SK: You got what seems like a great price — 17.5 times forward Ebitda. What was your approach to the negotiation?

NM: Yeah, it’s a good price, I mean, split up into three parts. So we have an upfront cash consideration. We also become shareholders in the enlarged group. And there’s an earn-out. So I suppose all of those things have to come together to hit the top number, but hopefully we’ll achieve that. 

So, you know, 17 and a half times is probably a decent multiple for our space. We know there were some transactions in this area previously, they would all be somewhere between 15 to 18 times multiple. I think we’ve got a good multiple and a good return from us if we can maximise earn-out. More importantly, if the share price increases and the two businesses together continue to perform, the shares should be worth a lot more in three years than there are today.
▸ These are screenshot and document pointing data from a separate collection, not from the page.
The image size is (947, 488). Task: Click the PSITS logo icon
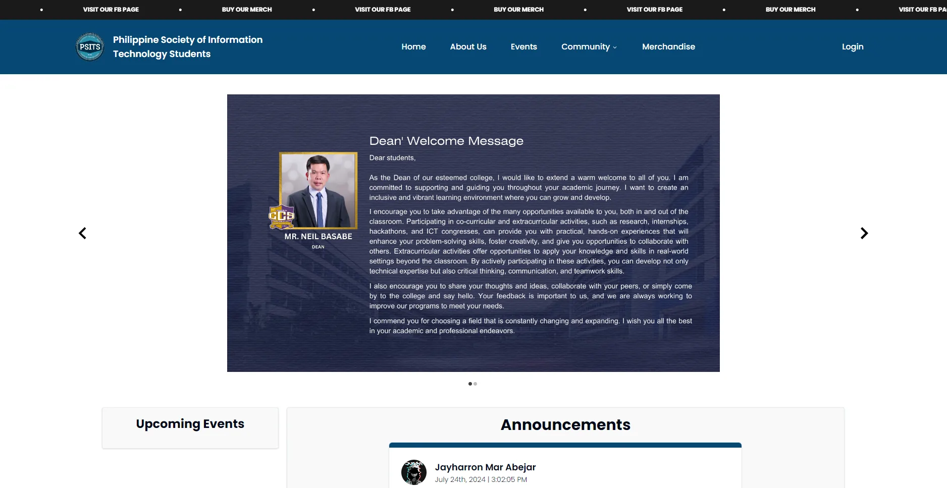[89, 46]
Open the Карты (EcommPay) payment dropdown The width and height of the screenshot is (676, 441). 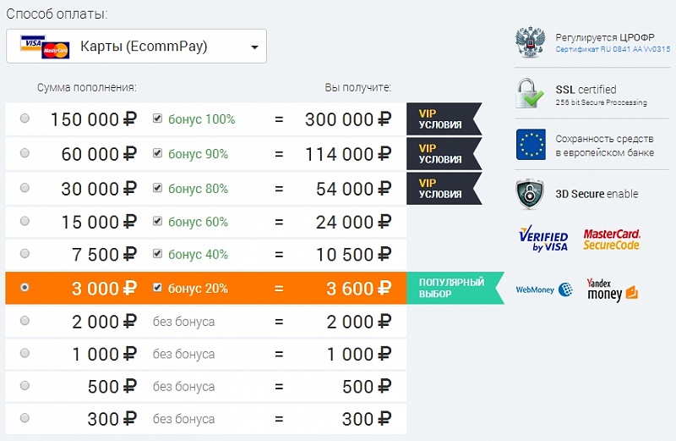click(136, 47)

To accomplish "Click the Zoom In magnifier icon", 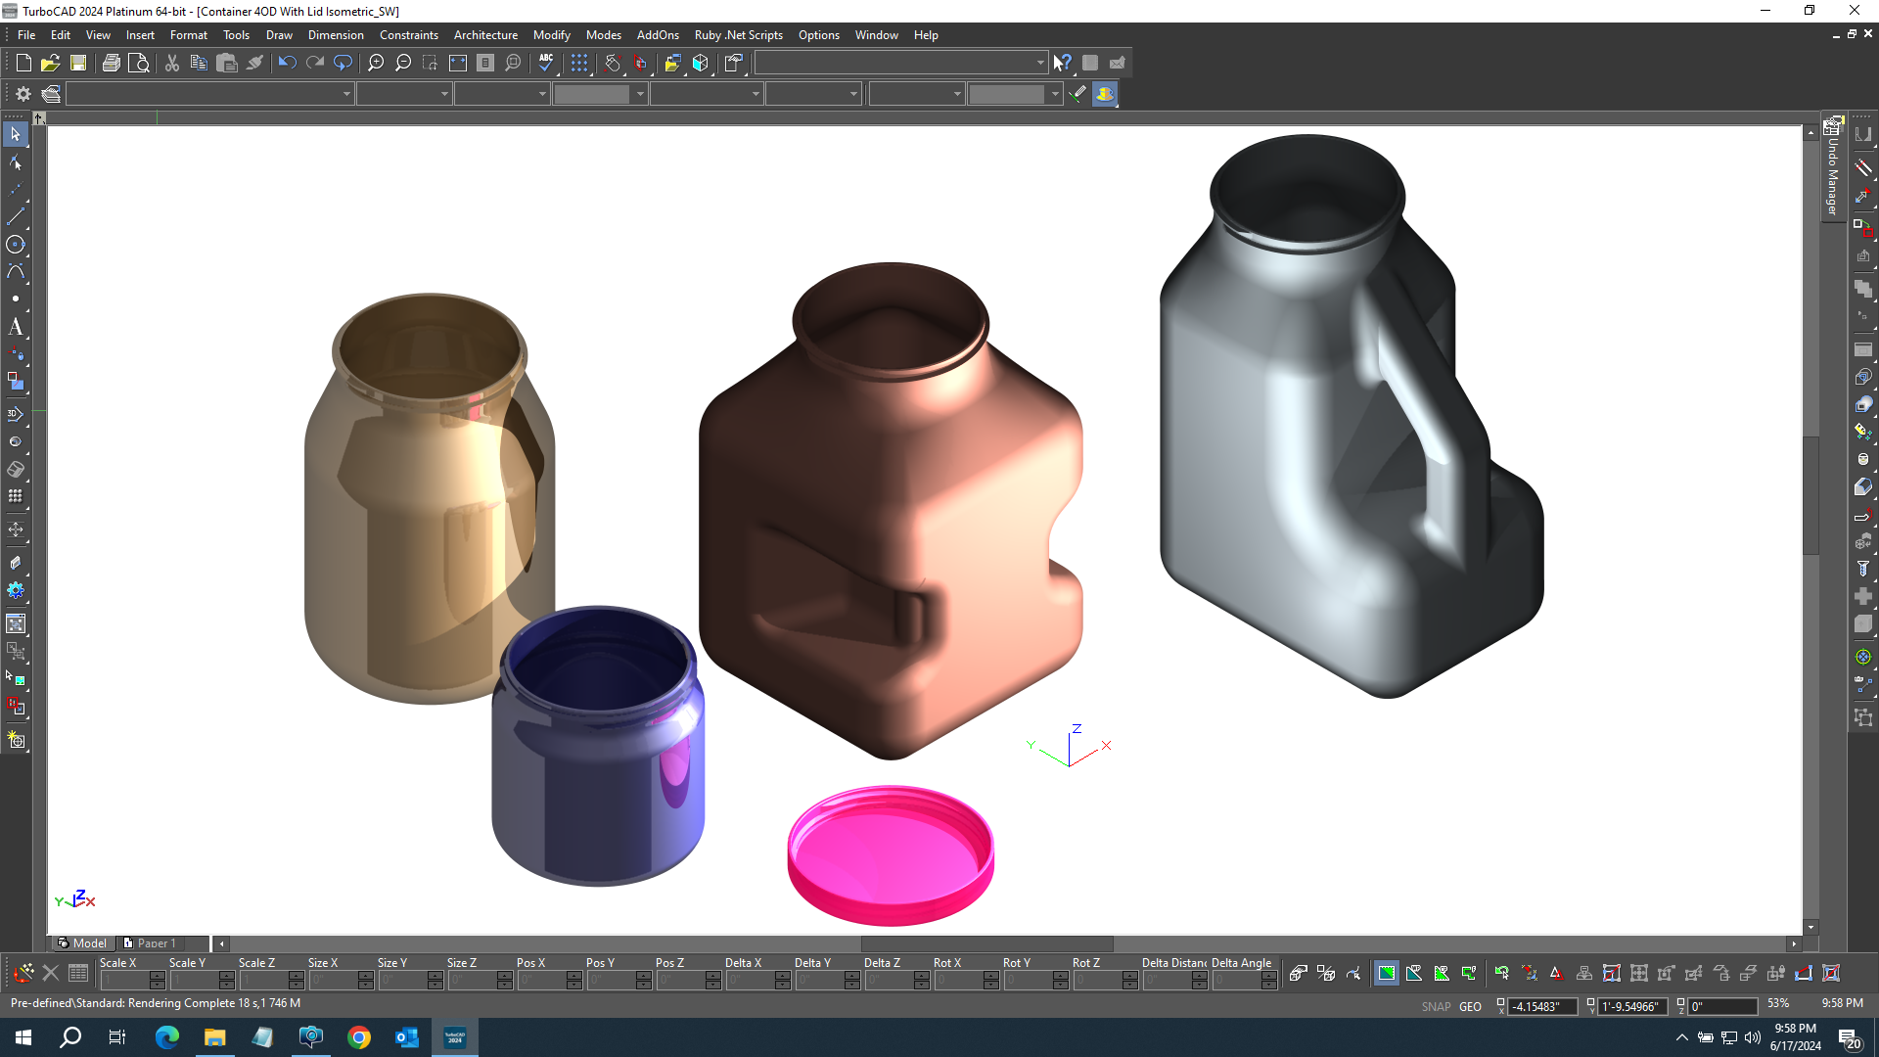I will click(x=375, y=62).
SK: The deal is great news for the 100-plus employees who will get a chance to cash in their shares as part of this deal. But at the same time, you’re combining two businesses. EML describes synergies of €3-4 million per year, including cost reductions. Do you foresee job losses as a result of the merger?

NM: No, definitely not. The exact opposite. 

VM: We have teams here where we need to recruit. So we don’t see job losses. 

NM: We have 30 or 40 vacancies as it stands today. You know, we’re still on a huge growth drive and upward trajectory. So we need more employees, not less. If anything, it will open up a lot more opportunities for us and create more jobs.

***

In a year’s time Moran will step down as CEO of Prepaid Financial Services.
He and Valerie are restoring an old manor House outside Navan, and setting up a stud farm.

Competing with the horses for their attention will be their other business — eCOMM. eCOMM, and its 54 employees, is part of the reason they’re moving to bigger offices in Trim.

eCOMM makes payments gear for merchants. It’s a lively industry. Big, well-capitalised startups like Square, Clover and Intuit are aggressively going after the incumbents, whose technology isn’t up to scratch. There’s plenty of room for growth. And deals to be done.